Liu Kang becomes unplayable for the first and only time in the Mortal Kombat series in 2002's Mortal Kombat: Deadly Alliance, in which the titular partnership of Shang Tsung and fellow sorcerer Quan Chi join forces to kill him in the game's introductory sequence.

In Mortal Kombat: Deception (2004), an unknown party reanimates Liu Kang's corpse and sends it on a murderous rampage, leaving his soul to attempt to regain control. He returns as a playable character in this game, albeit in an undead form and as a secret character that can only be unlocked by completing the game's training mode. His spirit enlists the reformed ninja Ermac to try to save Kitana and his Earthrealm allies from the Dragon King Onaga.

Liu Kang is still unable to fully regain control of his body in Mortal Kombat: Armageddon (2006), where he is playable along with the entire series roster, and in which it is revealed that the thunder god Raiden had revived Liu Kang's corpse in Deception. Liu Kang's bond with Kitana had succeeded in keeping his power in check, with Nightwolf then assuming her position as Liu Kang's "spiritual anchor" in an attempt to find a way to reunite his body and soul, which he accomplishes in his ending.

Along with Kung Lao, Liu Kang is the lead character in the 2005 spin-off action-adventure game Mortal Kombat: Shaolin Monks, which serves as a retelling of the events leading up to Mortal Kombat II and features the two Shaolin monks traveling to Outworld to find and defeat Shang Tsung and Shao Kahn, rescuing Kitana along the way.

Liu Kang is among the eleven characters representing the Mortal Kombat franchise in the title Mortal Kombat vs.

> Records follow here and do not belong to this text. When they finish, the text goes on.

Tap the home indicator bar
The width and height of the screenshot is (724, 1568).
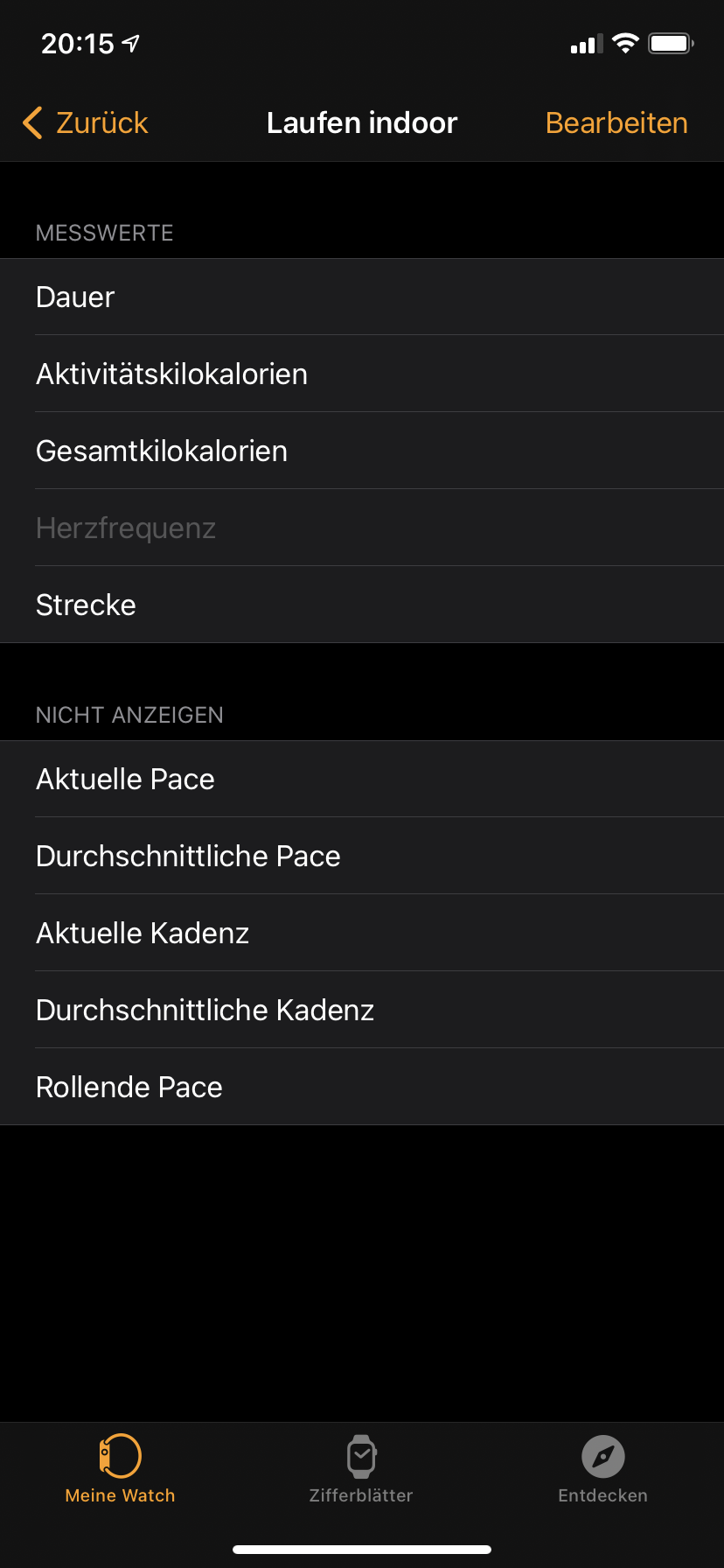tap(362, 1550)
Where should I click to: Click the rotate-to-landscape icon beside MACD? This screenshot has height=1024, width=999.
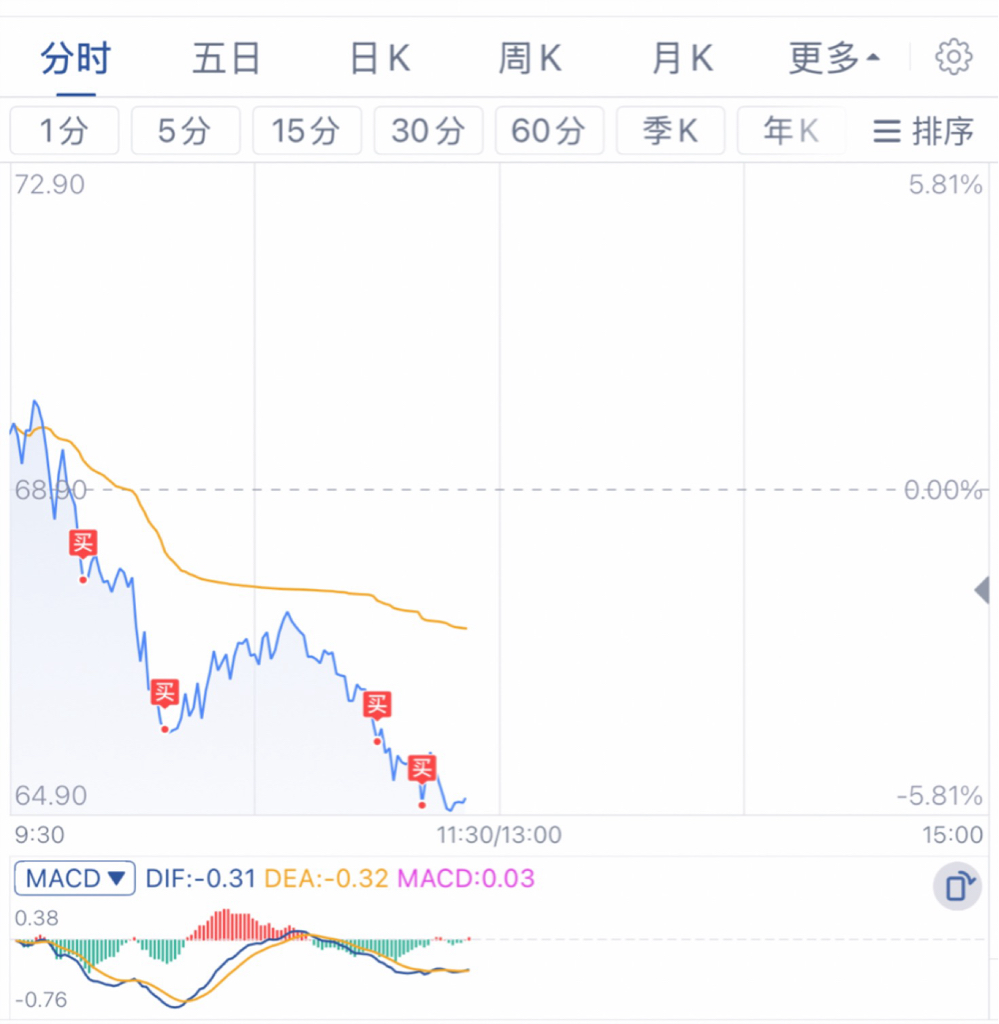[x=957, y=886]
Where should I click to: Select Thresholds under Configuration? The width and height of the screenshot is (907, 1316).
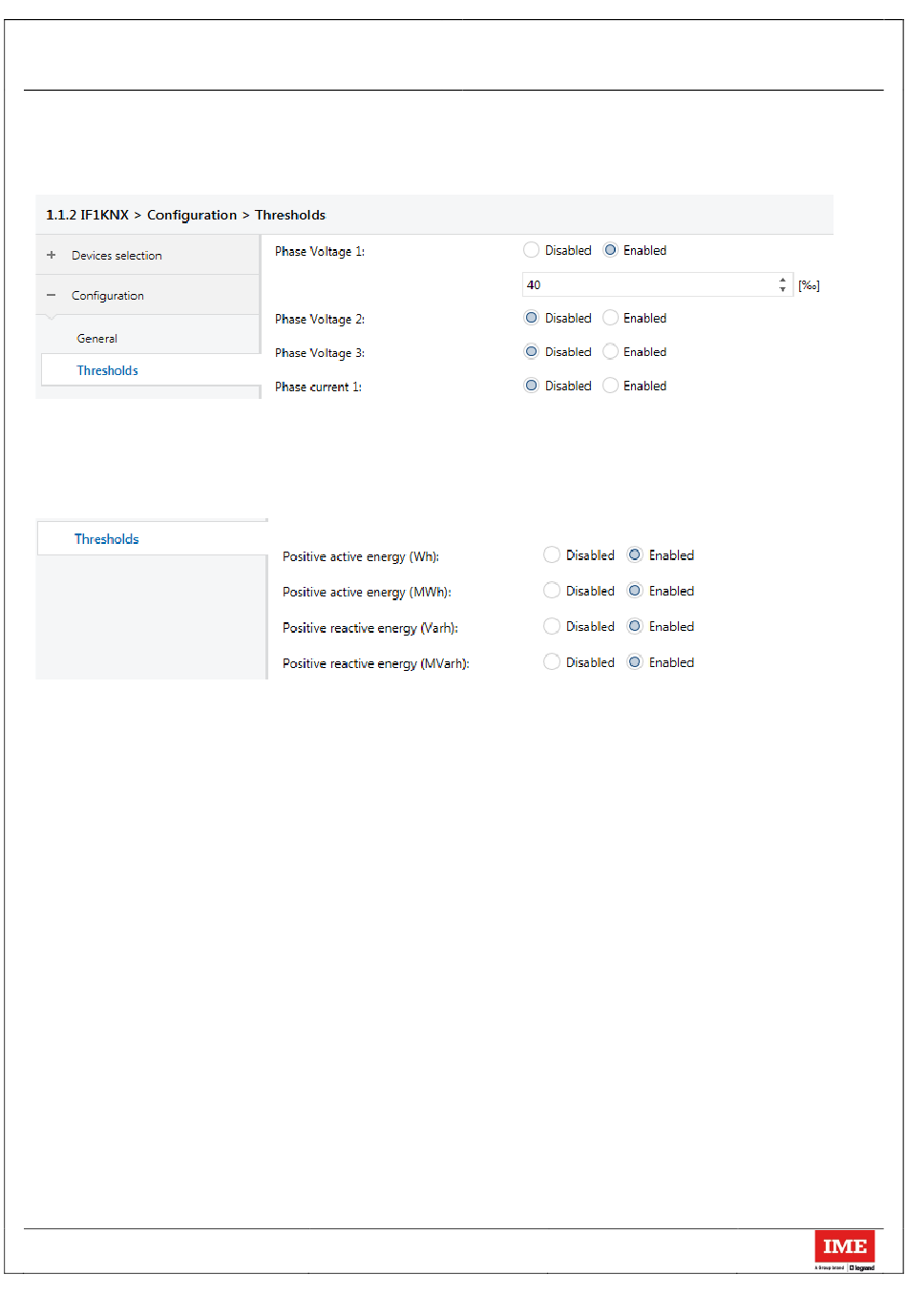[107, 371]
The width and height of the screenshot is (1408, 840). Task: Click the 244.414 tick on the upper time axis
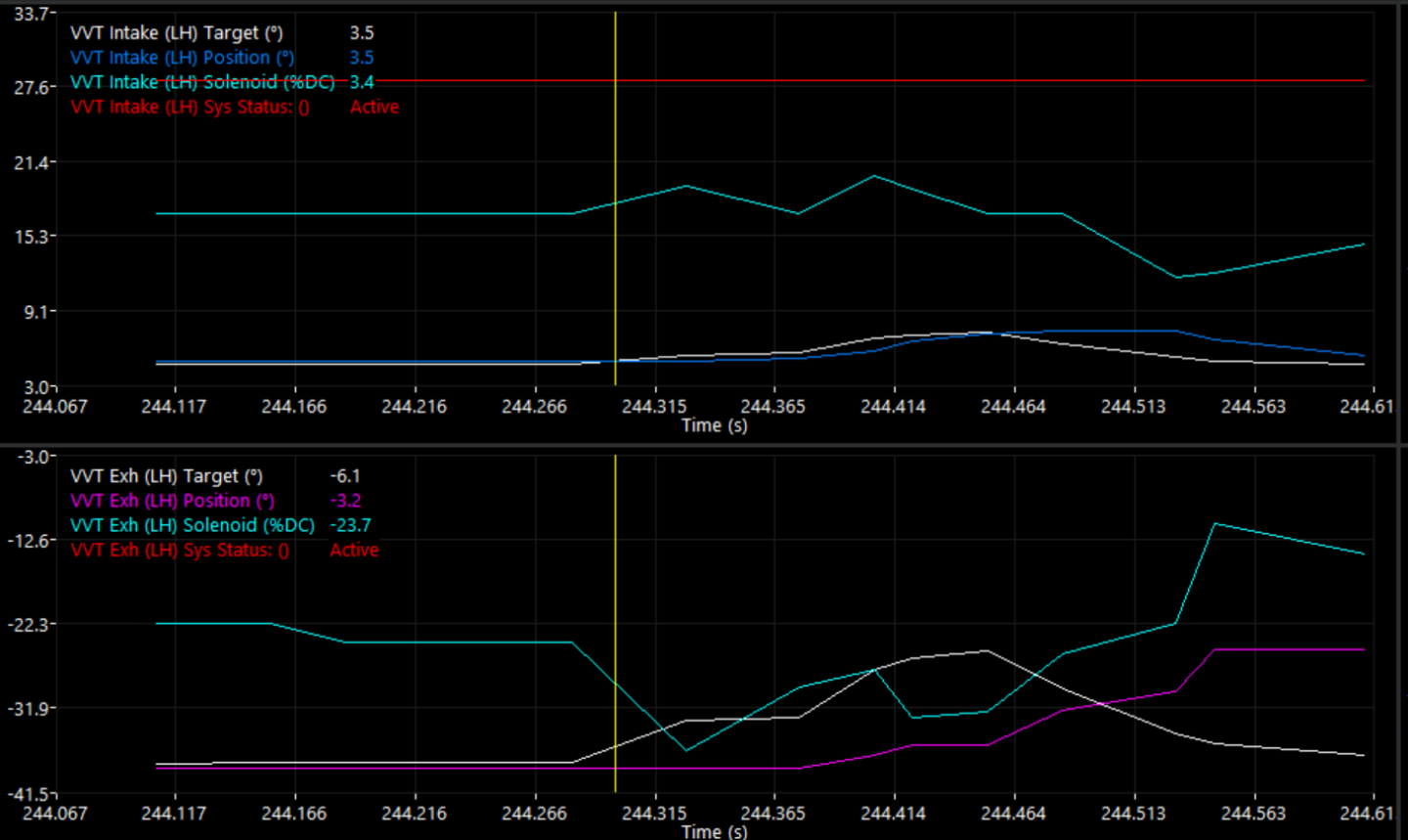[x=893, y=407]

DC Universe (2008), which features fights between characters from the Mortal Kombat and the DC Comics universes. In this game, Liu Kang appears as the protagonist of the first chapter of the Mortal Kombat story mode. Tobias said that the fight he expected to see in the game was between Liu Kang and Batman as he noted their back-stories are very similar, as both attempt to help their respective leaders regain their senses.

NetherRealm Studios titles
In the  Mortal Kombat reboot game (2011), which serves as a retelling of the first three games, Liu Kang reprises his role from the first three tournaments as one of Raiden's chosen warriors. Despite his victory over Shang Tsung in the first tournament, Raiden starts having visions of Shao Kahn, which leads to Kung Lao taking Liu Kang's role. However, Kung Lao is killed by Shao Kahn and Liu Kang nearly kills his nemesis in revenge. When Shao Kahn prepares to invade Earthrealm following the second tournament, all of Liu Kang's allies are murdered by a soul-infused Sindel. This, coupled with Raiden's failed attempts to change the future, causes Liu Kang to grow more and more disillusioned with him. This eventually leads to Raiden accidentally killing Liu Kang while attempting to stop Shao Kahn.

Liu Kang returns in Mortal Kombat X. In the game's story mode, Quan Chi resurrects him as an undead revenant to serve him. He fights Jax and Raiden, blaming the latter for his death. Following Quan Chi's death and Shinnok's defeat, he and Kitana become the new rulers of the Netherrealm. They are visited by Raiden, who brings them Shinnok's disembodied head as a warning for them not to attack Earthrealm.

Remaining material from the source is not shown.